**OPDRACHT**: Zet het vonnis van de Rechtbank Rotterdam in de zaak van Websites Nederland voort vanaf de laatste regel die wordt getoond.

ECLI:NL:RBROT:2013:10210

Rechtbank Rotterdam

Datum uitspraak
11 december 2013
Publicatiedatum
19 december 2013
Zaaknummer
C/10/415782 / HA ZA 13-42
Instantie
Rechtbank Rotterdam
Type
Uitspraak
Rechtsgebied
Civiel recht
Procedures
  • Eerste aanleg - enkelvoudig
Rechters
Vindplaatsen
  • Rechtspraak.nl
AI samenvatting door LexboostAutomatisch gegenereerd

Onbevoegdheidsverweer in verband met arbitraal beding en de gevolgen voor de vordering tot betaling

In deze zaak, die werd behandeld door de Rechtbank Rotterdam, stond de vraag centraal of de rechtbank bevoegd was om kennis te nemen van de vordering van Websites Nederland tegen [gedaagde] in het licht van een arbitraal beding in de algemene voorwaarden van Websites Nederland. Websites Nederland vorderde betaling van € 72.554,31 van [gedaagde], die in conventie verweer voerde en stelde dat zij niets verschuldigd was omdat Websites Nederland haar verplichtingen niet was nagekomen. De rechtbank oordeelde dat de vordering van Websites Nederland niet onder het arbitragebeding viel, omdat [gedaagde] geen verweer had gevoerd tegen de bevoegdheid van de rechtbank. De rechtbank concludeerde dat Websites Nederland afstand had gedaan van haar recht om zich op het arbitragebeding te beroepen door de procedure aanhangig te maken.

De rechtbank oordeelde dat Websites Nederland in haar vordering slaagde, omdat [gedaagde] in gebreke was gebleven met de betaling van het verschuldigde bedrag. De rechtbank wees de vordering van Websites Nederland toe en veroordeelde [gedaagde] tot betaling van het gevorderde bedrag, vermeerderd met buitengerechtelijke kosten en contractuele rente. In reconventie wees de rechtbank de vorderingen van [gedaagde] af, omdat deze niet konden slagen. De proceskosten werden toegewezen aan Websites Nederland, die als in het gelijk gestelde partij werd aangemerkt.

Dit vonnis is gewezen op 11 december 2013 door mr. P.C. Santema en is openbaar uitgesproken. De uitspraak bevestigt de noodzaak voor partijen om zich bewust te zijn van de implicaties van arbitragebedingen in hun overeenkomsten en de gevolgen van het niet tijdig voldoen aan verplichtingen.

Uitspraak

vonnis

RECHTBANK ROTTERDAM

Team haven en handel
zaaknummer / rolnummer: C/10/415782 / HA ZA 13-42
Vonnis van 11 december 2013
in de zaak van
de besloten vennootschap met beperkte aansprakelijkheid
WEBSITES NEDERLAND B.V.,
gevestigd te Stellendam (gemeente Goeree-Overflakkee),
eiseres in conventie,
verweerster in reconventie,
advocaat mr. K.J.H.H. Slachter,
tegen
de besloten vennootschap met beperkte aansprakelijkheid
[gedaagde],
gevestigd te Nieuwe-Tonge (gemeente Goeree-Overflakkee),
gedaagde in conventie,
eiseres in reconventie,
advocaat mr. E.B. van den Ouden.

**AANGELEVERD MATERIAAL**:
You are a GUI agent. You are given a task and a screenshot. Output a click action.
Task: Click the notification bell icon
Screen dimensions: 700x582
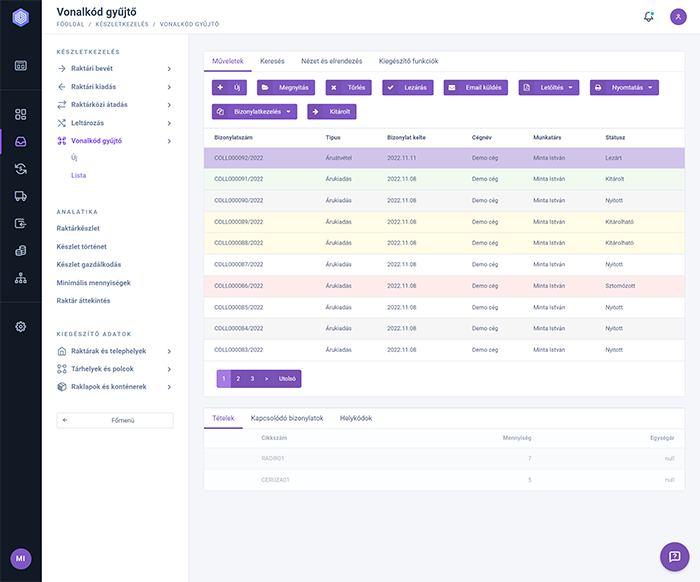[649, 16]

**ANTWOORD**:
Partijen zullen hierna Websites Nederland en [gedaagde] genoemd worden.

1.De procedure

1.1.
Het verloop van de procedure blijkt uit:
  • de dagvaarding van 28 december 2012, met producties;
  • de conclusie van antwoord in conventie, tevens eis in reconventie, met producties;
  • het tussenvonnis van 26 juni 2013, waarbij een comparitie van partijen is bevolen;
  • de conclusie van antwoord in reconventie, met producties;
  • twee brieven van mr. Slachter van 6 september 2013;
  • de op 10 september 2013 door mr. Van den Ouden overgelegde producties;
  • het proces-verbaal van comparitie van 24 september 2013;
  • de brief van mr. Slachter van 7 oktober 2013.
1.2.
Ten slotte is vonnis bepaald.

2.Het geschil

in conventie

2.1.
Websites Nederland vordert dat de rechtbank bij vonnis uitvoerbaar bij voorraad [gedaagde] veroordeelt tot betaling van € 72.554,31 in hoofdsom, te vermeerderen met buitengerechtelijke kosten ad € 500, althans een door de rechtbank in goede justitie te bepalen bedrag, en met de contractuele rente van 3% boven de wettelijke rente voor handelstransacties, althans de wettelijke rente over de hoofdsom, vanaf 16 november 2012, althans vanaf de dag van de dagvaarding, tot de dag van de algehele voldoending, met veroordeling van [gedaagde] in de proceskosten.
2.2.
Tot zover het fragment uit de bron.